Yeah. Instant coffee needs instructions. As they say, Strategic Incompetence. In another incident, the narrator describes the other expected tasks.
No one ever told me I had to do these things. But if I didn’t take care of it, sooner or later there’d be a little comment.
“Hey…Microwave?”
My name’s not Microwave.
Another interesting question was raised when Shibata ends up walking home late, and muses on what would happen if she got mugged. Her bag contained her cell phone and apartment keys. How would she get back in? How would she call someone with no money or phone?
While pregnancy gains her some care from others, there are also the annoyances, like the guys who ask if they can touch her bump. Or don’t even ask.
As time goes by and she gets used to her “pregnancy,” she wonders what her child will look like. And also wonders:
As I wrote in my notebook, I wondered: How many other imaginary children were there in the world? And where are they now? What were they doing? I hoped they were leading happy lives.
This is the kind of blurred lines that get ever more blurring as the book progresses. There is also the question of what makes a family.
Maybe that’s what making a family is all about: creating an environment in which people make space for one another - maybe without even trying, just naturally, to make sure nobody’s forgotten.
As an idealization of a family, that’s pretty attractive. It sounds a bit like the line in Lilo and Stitch: “Family means nobody gets left behind or forgotten.”
I will admit I felt some pain reading that line. Once, I used to feel that way about my birth family - there was space for me, space for all of us. But I was rudely shocked to discover that there was not space for my wife, and never would be. Once she left, there was no attempt to get her back or repair things, just silence and gaslighting that it was all my fault.
Making space in this case is related to the void. Shibata is making space in herself for…nothing. Or is there something. At the ultrasound, Shibata is stunned.
There was a baby in there. It had a place in the world. It had taken its own form, a human form. Out of nothing.

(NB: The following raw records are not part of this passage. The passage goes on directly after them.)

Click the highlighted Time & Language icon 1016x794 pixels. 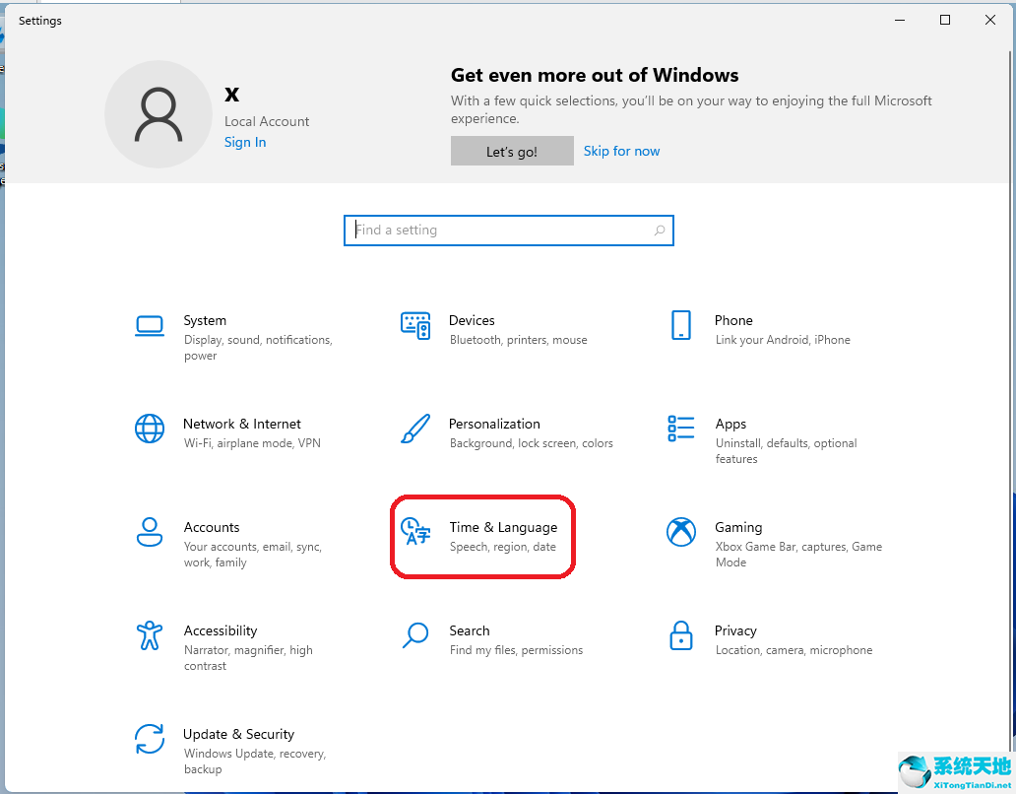pyautogui.click(x=414, y=532)
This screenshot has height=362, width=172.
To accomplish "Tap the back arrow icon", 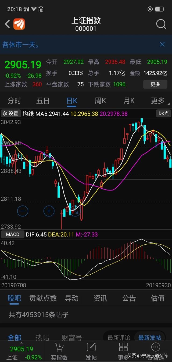I will pos(7,24).
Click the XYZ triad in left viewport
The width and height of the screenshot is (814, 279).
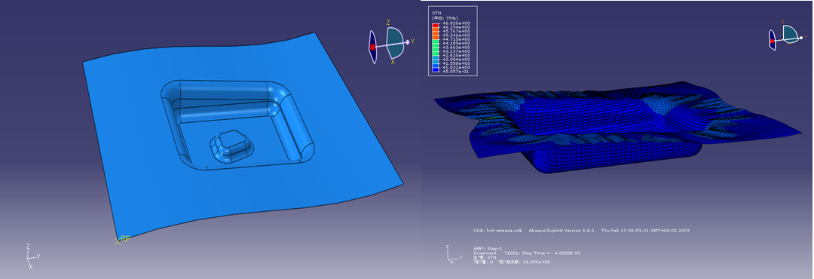point(32,256)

There is an epilogue twelve months after the birth - or whatever it turned out to be - we never see that part and never find out - Shibata is invited to a job fair where she is supposed to praise the company’s family policies. She has a snarky observation, though.
I’m at a job fair today. This panel, “Balancing Your Career and Your Life,” is offered specifically to women, as if work-life balance is something only women need to consider.

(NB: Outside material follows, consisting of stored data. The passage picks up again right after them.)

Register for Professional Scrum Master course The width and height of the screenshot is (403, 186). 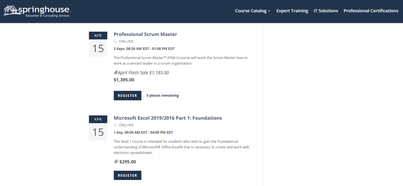[128, 96]
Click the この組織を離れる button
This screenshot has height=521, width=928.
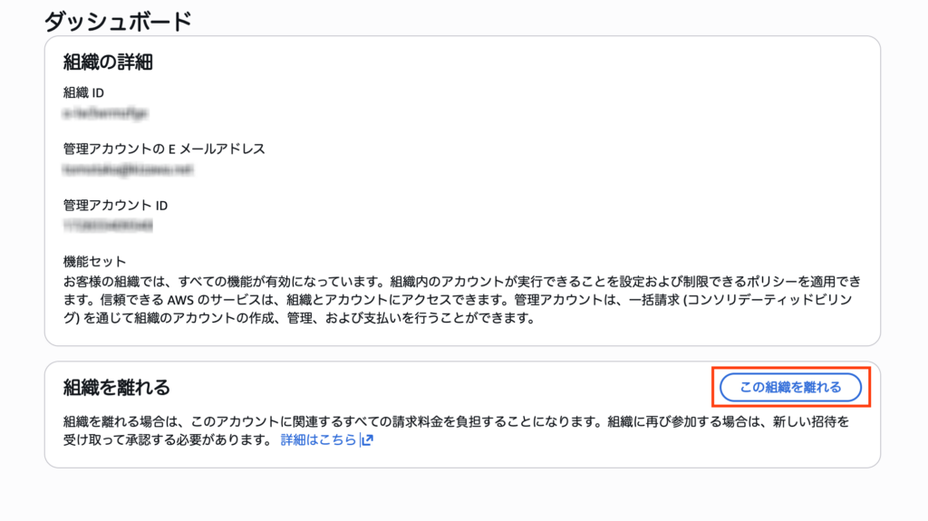(790, 388)
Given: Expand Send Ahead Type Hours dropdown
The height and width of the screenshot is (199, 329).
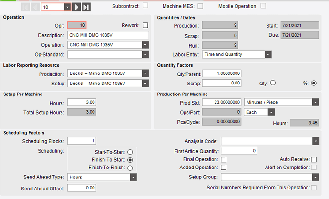Looking at the screenshot, I should (133, 177).
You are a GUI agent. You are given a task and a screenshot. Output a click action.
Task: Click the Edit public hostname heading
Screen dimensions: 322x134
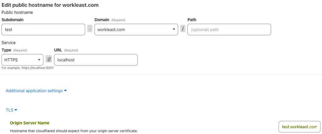click(x=50, y=5)
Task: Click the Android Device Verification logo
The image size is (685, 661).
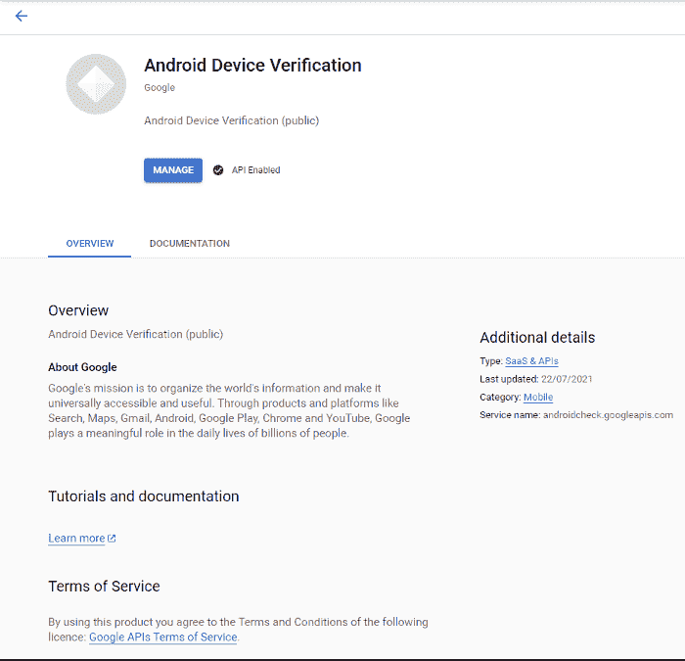Action: (x=96, y=84)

Years ago, one of our local judges mentioned this issue, opining that our society has normalized men neglecting their children. She was, unfortunately, right about that. Men do not get asked how they balance work and family. Men do not get the stink eye if they work late every night. And so on. It is normal for a man to neglect his children, and expect his wife to pick up the slack.

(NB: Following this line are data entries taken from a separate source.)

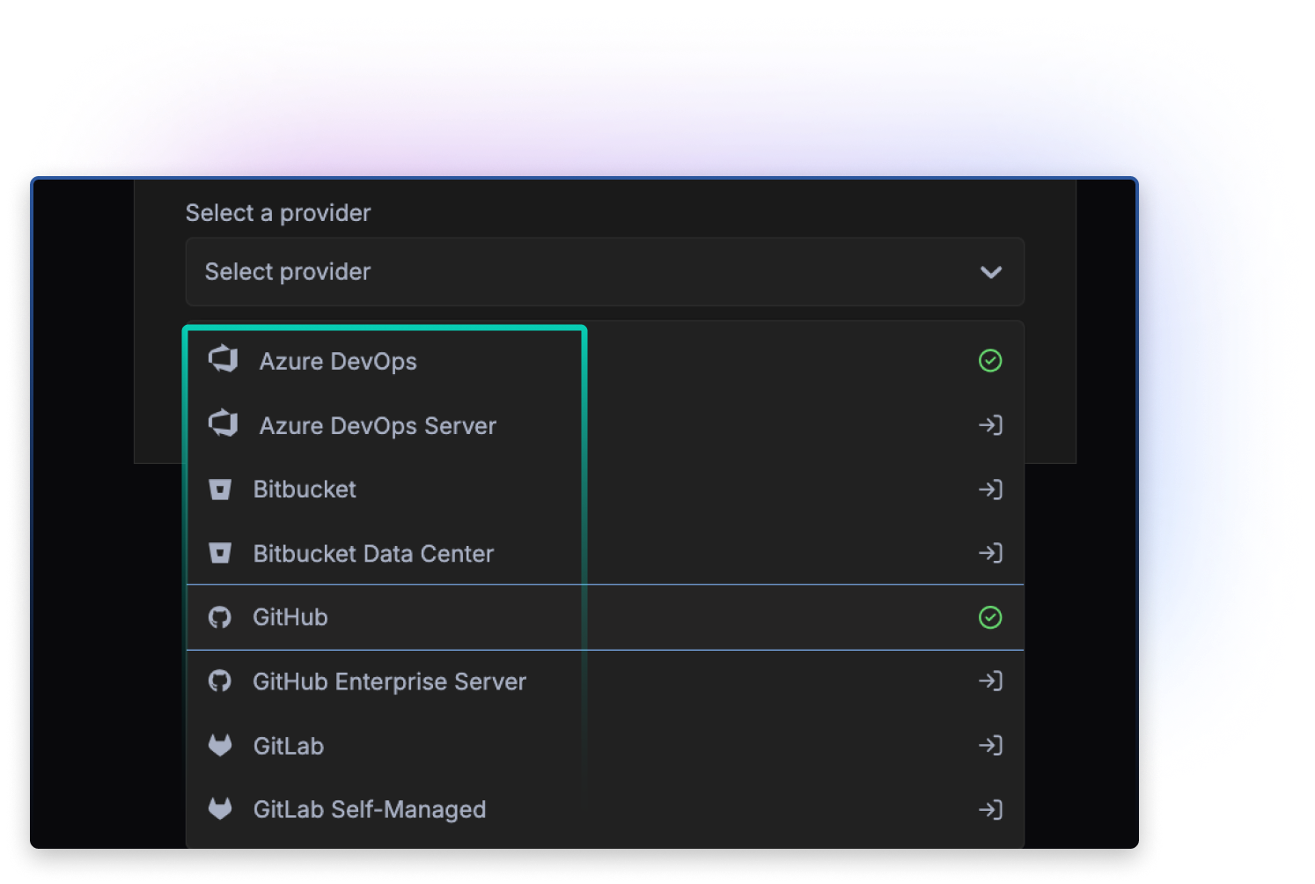Open the Select provider dropdown
The height and width of the screenshot is (884, 1315).
(604, 272)
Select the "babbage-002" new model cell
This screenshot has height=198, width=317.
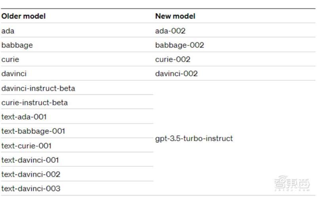click(180, 45)
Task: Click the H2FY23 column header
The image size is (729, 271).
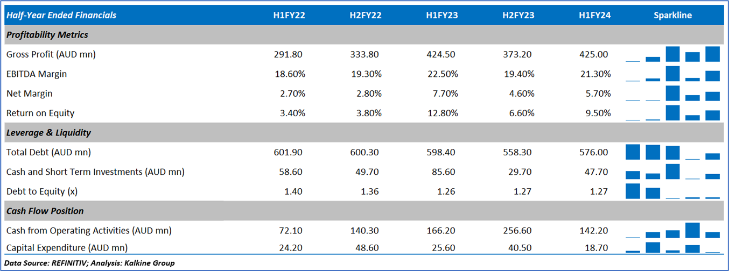Action: (518, 16)
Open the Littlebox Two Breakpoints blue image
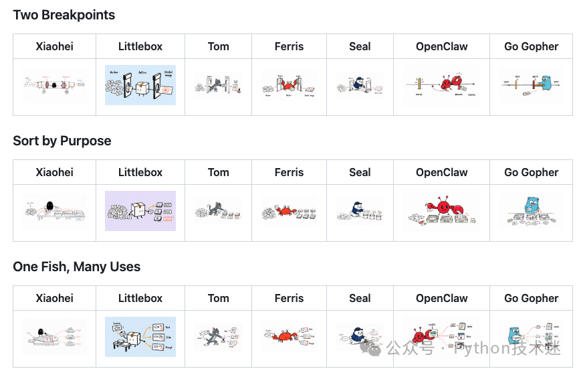 pos(140,85)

And the flip side is that if a man does not neglect his children, but splits childcare and breadwinning with his wife (as I have done since we had kids), she gets blamed for taking on work so that dad can see his kids more. It’s lose-lose for women.
For the most part, this book avoids being preachy. It gently addresses sexism through incident. The secondary theme of the book is social isolation, something I have seen so much in modern Japanese literature. Perhaps they are being more honest about it than we Americans are, with our idolization of “Rugged Individualism™.”
Shibata makes some temporary connections with other pregnant women at the aerobics class, and an awkward friendship with a married co-worker, but in the end, it still feels like she is alone. Her imaginary child isn’t the only void in her life.
Diary of a Void is a fascinating book. It’s short and quick and easy to read, but thought provoking in a way that few beach reads are.